• Complement component 2 (C2) is a pivotal constituent of both the classical and lectin pathways. It is cleaved by C1s to form the C3 convertase (C4b2a). Dysregulation of the complement system—including deficiency, dysfunction, or overactivation—is intricately linked to the pathogenesis and progression of various diseases. Several antibody-based therapeutics targeting C2 are currently being explored as immunomodulators in the fields of oncology, inflammation, and transplant rejection. The therapeutic rationale lies in modulating complement system activity to achieve clinical efficacy.
• The exons 1~8 of mouse C2 gene were replaced by human exons 1~18 that encode the whole molecule in B-hC2 mice.
• Mouse C2 mRNA was only detectable in wild-type mice. Human C2 mRNA was exclusively detectable in homozygous B-hC2 mice but not in wild-type mice. Human C2 expression was detected in serum of homozygous B-hC2 mice.
• Complement component 2 (C2) assays are highly sensitive to dynamic cleavage and serum preparation protocols. In mouse serum, the classical pathway is inherently unstable and prone to spontaneous activation, which leads to the premature consumption of C2 and results in measured concentrations that fall below actual physiological levels.
• To rigorously validate the functional integrity of the complement cascade in B-hC2 mice, we employed the HIT420 (Classical Pathway) and HIT421 (Lectin Pathway) functional assays. Unlike traditional hemolytic tests, these kits utilize a solid-phase activation mechanism to quantify the formation of activation products. Our results showed that the functional output of the humanized mice was comparable to that of wild-type (WT) controls, demonstrating that the humanized C2 protein effectively reconstitutes the complement signaling pathways.
• For researchers seeking a more accurate representation of circulating complement protein levels, plasma is recommended as it better preserves these fragile molecules. However, for studies focusing on complement pathway activity, serum remains the gold standard substrate.

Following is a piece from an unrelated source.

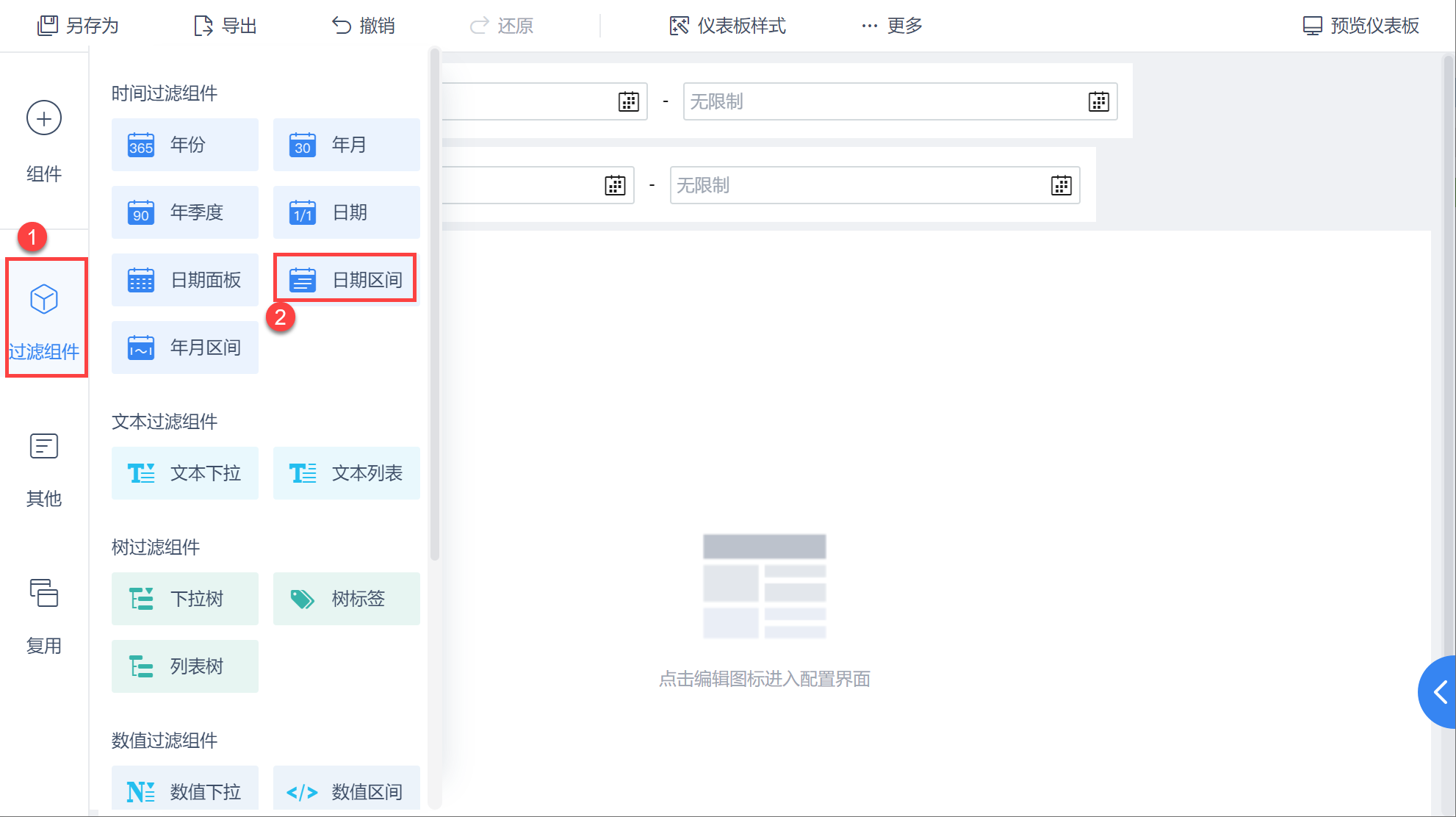
Task: Add the 数值区间 filter component
Action: pyautogui.click(x=347, y=791)
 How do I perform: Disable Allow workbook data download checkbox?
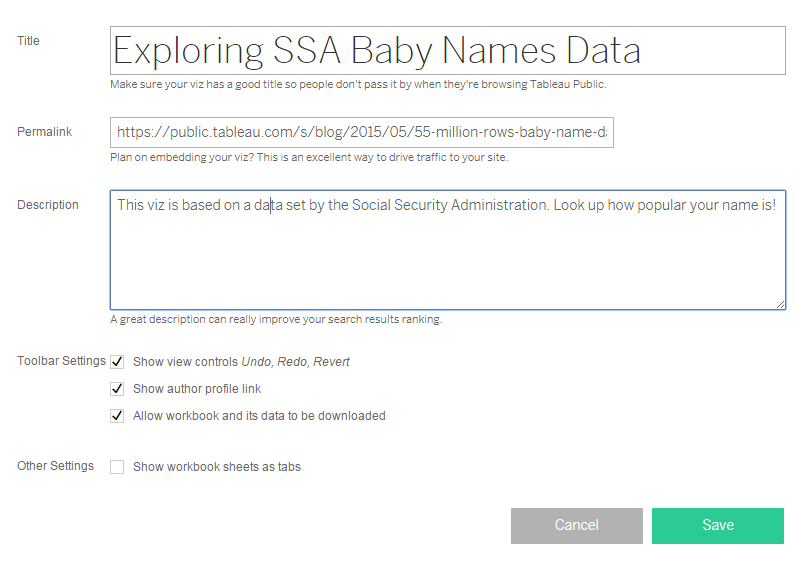pos(118,416)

Gene targeting strategy for B-hC2 mice.

• The exons 1~8 of mouse C2 gene were replaced by human exons 1~18 that encode the whole molecule in B-hC2 mice.
• The promoter and 5’UTR region of the mouse gene are retained.
• The human C2 protein expression is driven by endogenous mouse C2 promoter.

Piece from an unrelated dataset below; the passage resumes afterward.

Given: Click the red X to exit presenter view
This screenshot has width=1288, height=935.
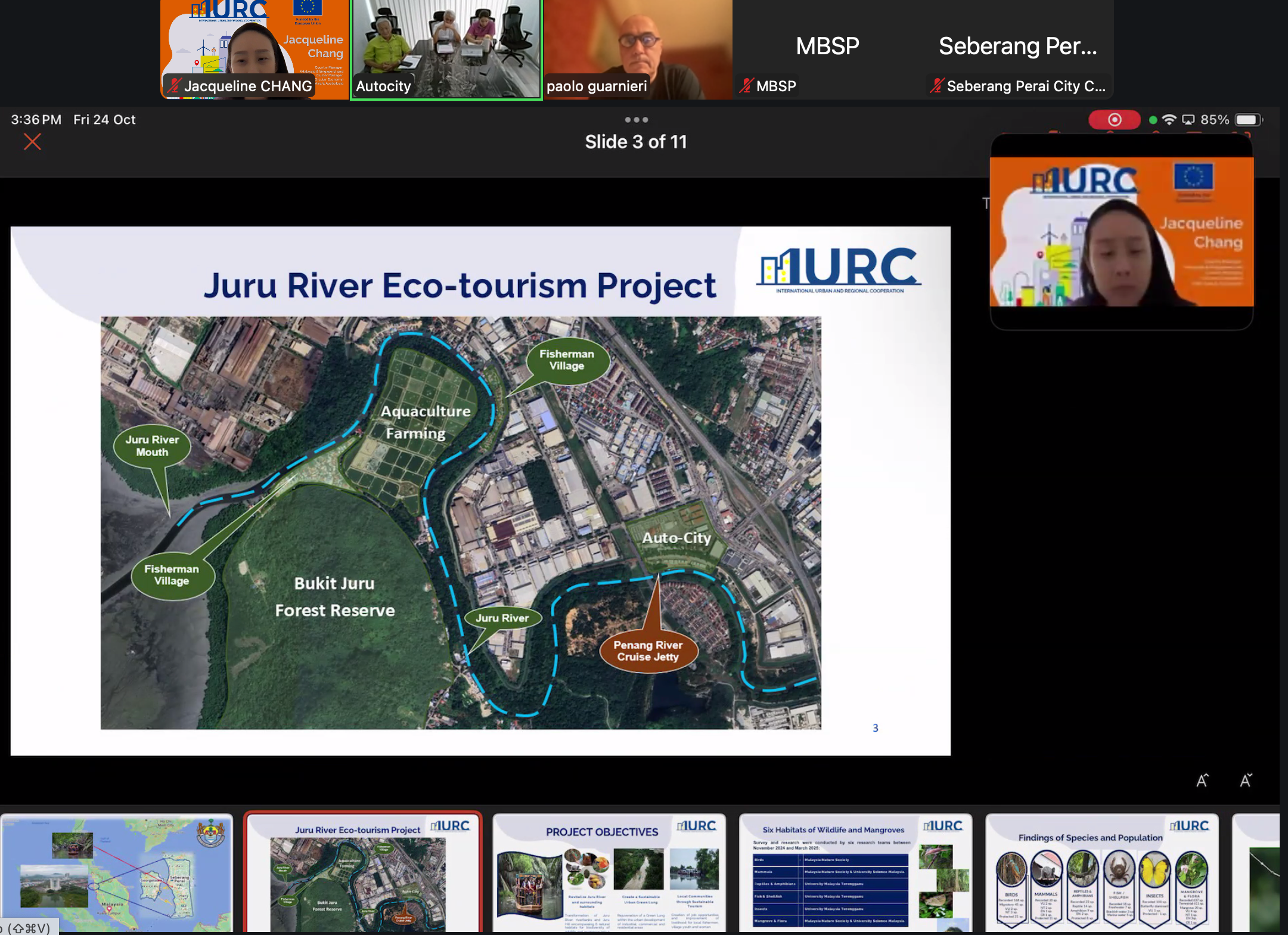Looking at the screenshot, I should [x=32, y=142].
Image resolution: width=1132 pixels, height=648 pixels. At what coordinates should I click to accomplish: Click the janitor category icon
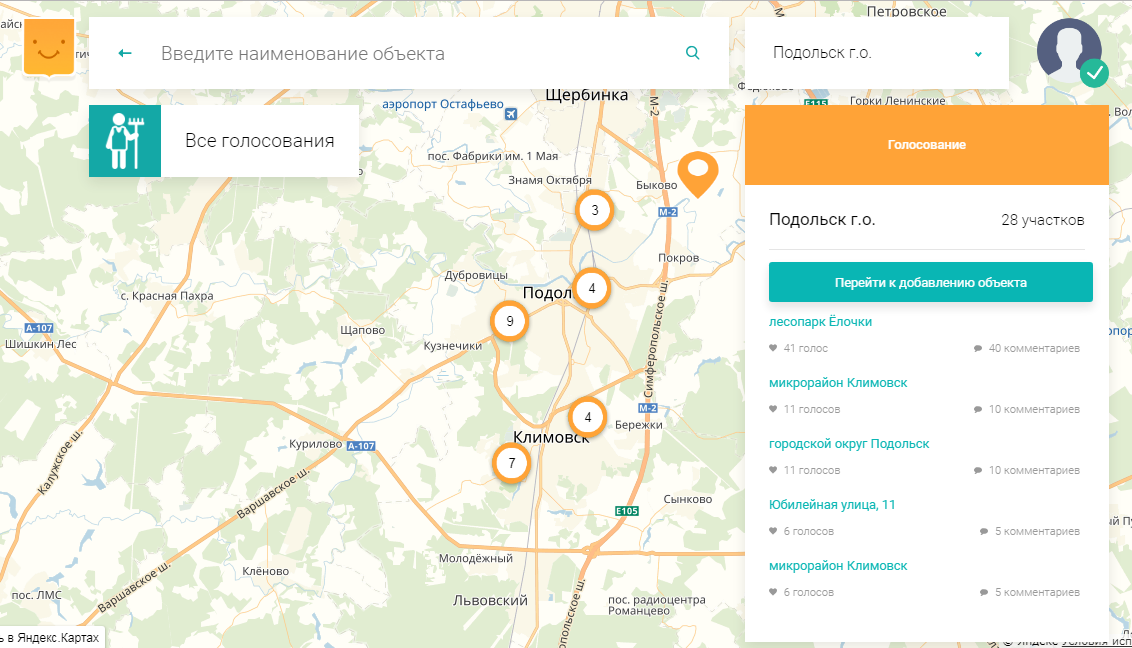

Strain specific analysis of C2 mRNA expression in wild-type C57BL/6JNifdc mice and B-hC2 mice by RT-PCR. Liver RNA were isolated from wild-type C57BL/6JNifdc mice (+/+) and homozygous B-hC2 mice (H/H), then cDNA libraries were synthesized by reverse transcription, followed by PCR with mouse and human C2 primers. Mouse C2 mRNA was only detectable in wild-type mice. Human C2 mRNA was detectable only in homozygous B-hC2 mice but not in wild-type mice.

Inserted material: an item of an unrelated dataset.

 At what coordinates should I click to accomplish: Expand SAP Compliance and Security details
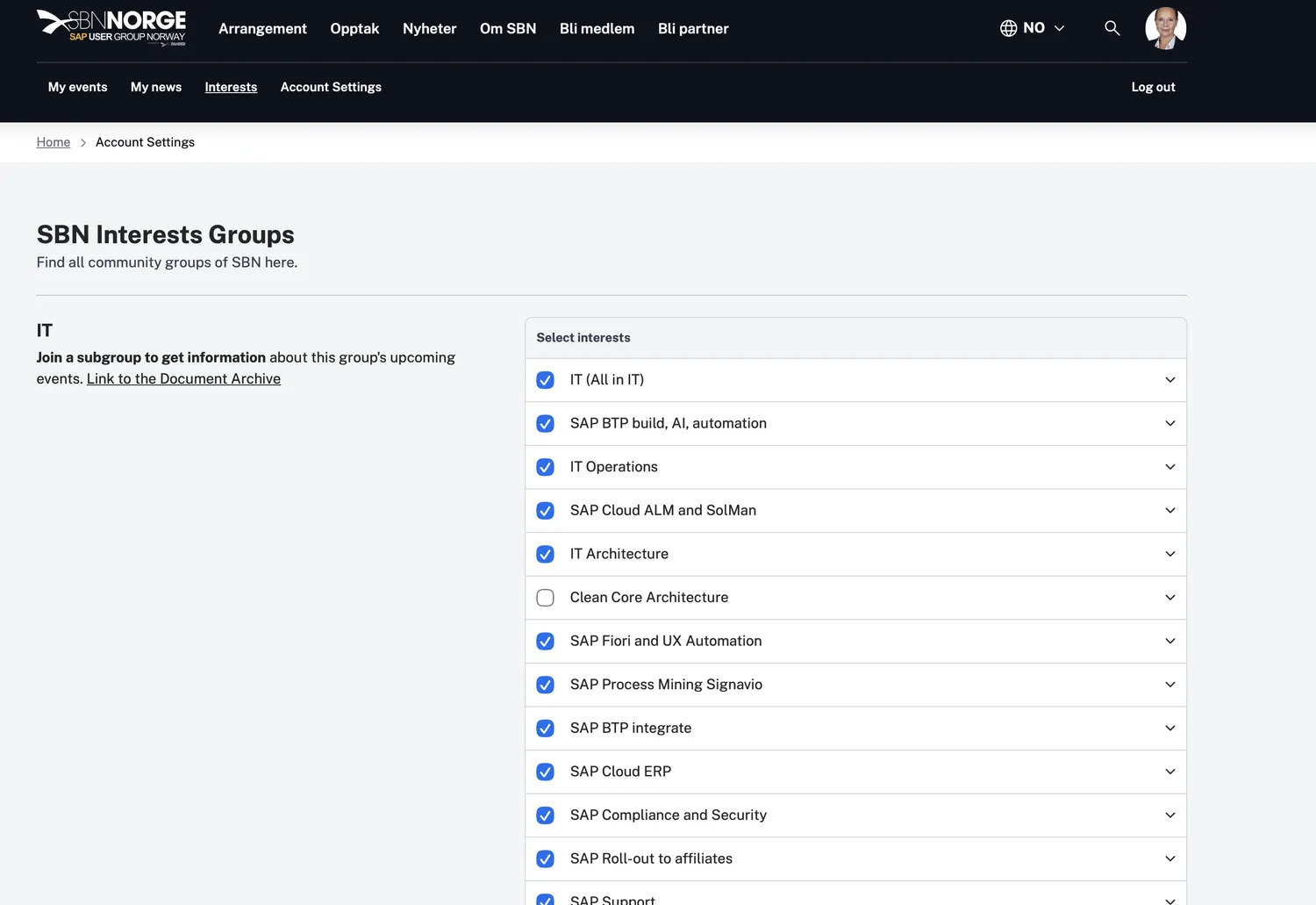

Strain specific C2 expression analysis in wild-type C57BL/6JNifdc mice and homozygous humanized B-hC2 mice by ELISA. Serum was collected from wild-type C57BL/6JNifdc mice (+/+) (male, n=3, 10-week-old) and homozygous B-hC2 mice (H/H) (male, n=3, 10-week-old). Expression level of human C2 were analyzed by ELISA (anti-human C2 ELISA kit: Abcam, ab254501). Human C2 was exclusively detectable in homozygous B-hC2 mice (n=3). Values are expressed as mean ± SEM.

Functional activity of the Complement pathway and Lectin Complement of homozygous B-hC2 mice. Serum was collected from wild-type C57BL/6JNifdc mice (+/+) and homozygous B-hC2 mice (H/H) (male, 10 weeks old, n=3) and evaluate the functional activity with the complement kit (Classical Complement Pathway, Mouse Assay, Hycult Biotech, HIT420; Lectin Complement Pathway, Mouse Assay, Hycult Biotech, HIT421). (A) The OD values at 1:20 serum dilution, assayed using the Classical Complement Pathway Assay Kit. (B) Classical Complement Pathway Activity% compared with male wild-type C57BL/6JNifdc mice. (C) The OD values at 1:20 serum dilution, assayed using the Lectin Complement Pathway Assay Kit. (D) Lectin Complement Pathway Activity% compared with male wild-type C57BL/6JNifdc mice.